The following is an expert from the WSJ that describes the potential power of “Integration Innovation” – integrating digital music with the cell phone. We talked about this form of innovation in our November Exec Ed class that can lead to a fundamental shift in any industry when the integrated parts have significant new value vs. the components taken separately (examples we used were SAP and Microsoft’ Windows Operating System). We discussed the importance of categorizing different types of innovation (we defined 10) as a way of generating new ideas or concepts. The fundamental driver is creating competitive separation.

Now the article...


Wireless carriers are offering a huge array of gadgets that combine both functions, with a variety of shapes and sizes and growing music libraries. The new dual-function handsets are often low-priced, and sometimes free, with a two-year service contract.

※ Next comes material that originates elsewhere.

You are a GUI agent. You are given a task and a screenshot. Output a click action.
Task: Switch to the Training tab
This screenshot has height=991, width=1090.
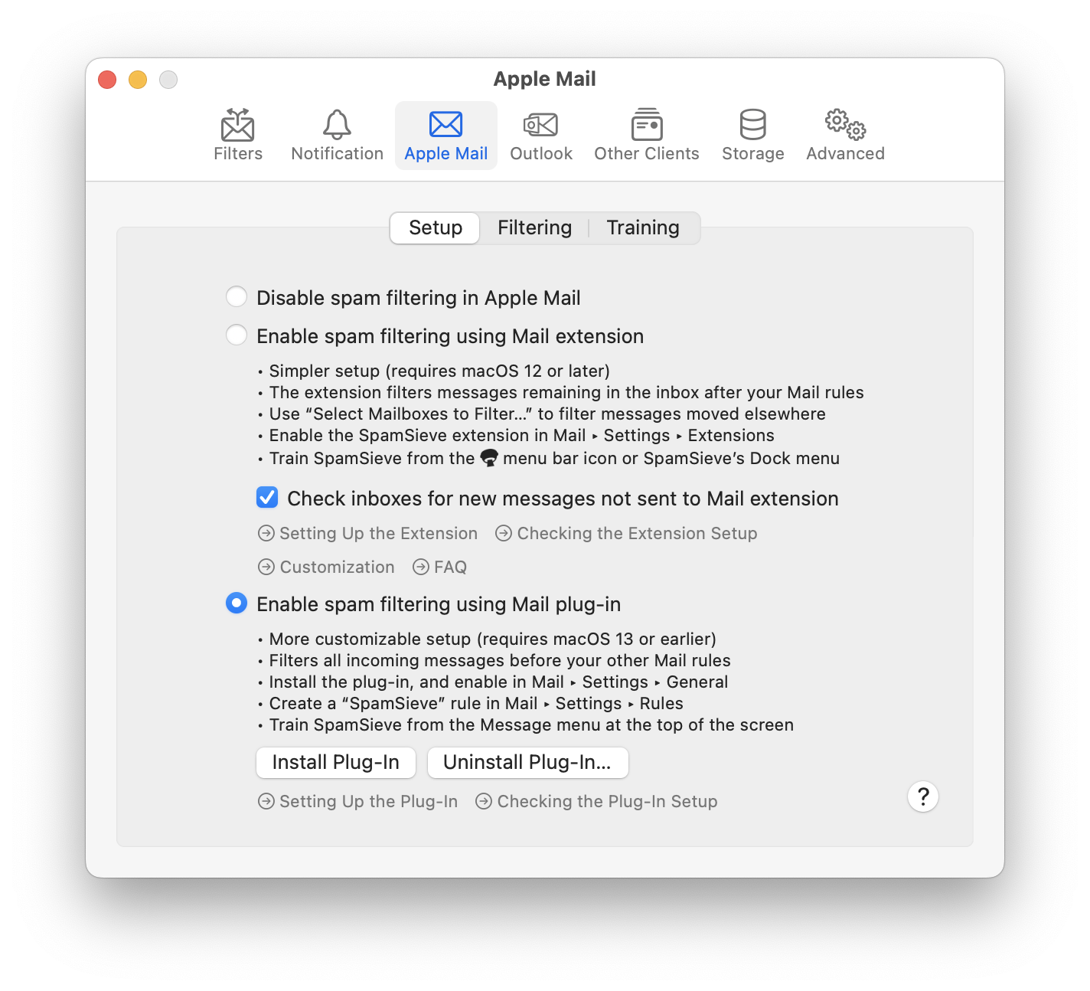pyautogui.click(x=643, y=227)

Tim Woolsey, a home-schooled 10th-grade student in Katy, Texas, for example, renewed his contract with Cingular so he could get a Sony Ericsson Walkman phone at the reduced price of $100. He's planning on transferring about 400 of his favorite songs to it from the iPod he got last Christmas. "I carry my phone with me wherever I go," he says. "But I don't always have my iPod with me." (ENHANCING THE CUSTOMER EXPERIENCE – CONVENIENCE)

Indeed, the rollout of the new phones sets the stage for an epic showdown between handset manufacturers and
Apple Computer Inc., whose iPod dominates the digital-music player market. Apple is rumored to be working on a combination music player and phone to compete with such devices. Earlier this month, a report in The Commercial Times in Taipei said that Apple has ordered 12 million iPod phones from Hon Hai Precision Industry Co., a Taiwan-based manufacturer that makes iPods. An Apple spokesman says the company doesn't comment on rumors and speculation.


In any case, the growth potential of the music phone market makes it hard for Apple to ignore. While Apple has sold more than 60 million iPods globally, there are over two billion cell phone users in the world, and analysts believe that close to one billion cell phones will be shipped in 2006 alone.


"The growth rate of music phones will be much faster than iPod mainly because consumers will always need a phone, and it only takes them a short period of time to explore the features," says Suzanne Cross, head of product marketing in North America for Sony Ericsson.


Cellphones that double as music players are already posting strong sales around the world. Sony Ericsson, a joint venture between Telefon AB L.M. Ericsson and
Sony Corp., says that it has sold 15.5 million Walkman music phones in a 14-month period ended in September. Motorola Inc. said in its third quarter earnings call that it shipped 15 million high-quality music phones in the past year. Nokia Corp., the world's largest handset maker, says that it is aiming to sell 80 million music phones in 2006, making the company the world's largest manufacturer of digital music-players.


Some phones, such as the three Cingular phones from Motorola, can tap into the iTunes music store, which features 3.5 million tracks (BUILDING THE PLATFORM). Phone companies are bulking up their offerings as well. Sprint Music Store offers one million songs and Verizon's proprietary music service called V Cast Music has 1.5 million songs. Cingular has partnerships with some of the biggest online music services, including Napster Inc., Yahoo Inc.'s Yahoo Music and eMusic, which have 1.4 million to more than two million songs each. Cingular's customers can subscribe to those services and use them on their phones. Sprint Nextel Corp. says that it has sold more than eight million songs from Sprint Music Store since November 2005; at $2.50 per download, users get one copy on the phone, another on PC. Verizon Wireless charges $1.99 a song for dual delivery to both phones and PCs. Its customers can also pay 99 cents a song online, and then load them to their phones for free. ……….


Verizon Wireless and Cingular even offer a feature that will let a user hold his or her phone up to a speaker playing a song and then match the song against their music database. If the song is available, it will offer the user the option to buy the song by clicking on a link. (ENHANCING THE CUSTOMER EXPERIENCE).

You can see the challenge Apples has even from their position of strength. Consider the challenge Microsoft faces as a new comer with no fundamental difference vs. the iPod. Consider the strength of a platform that can bring consumers access to phones, e-mails, the internet, music, video, etc. all in one device!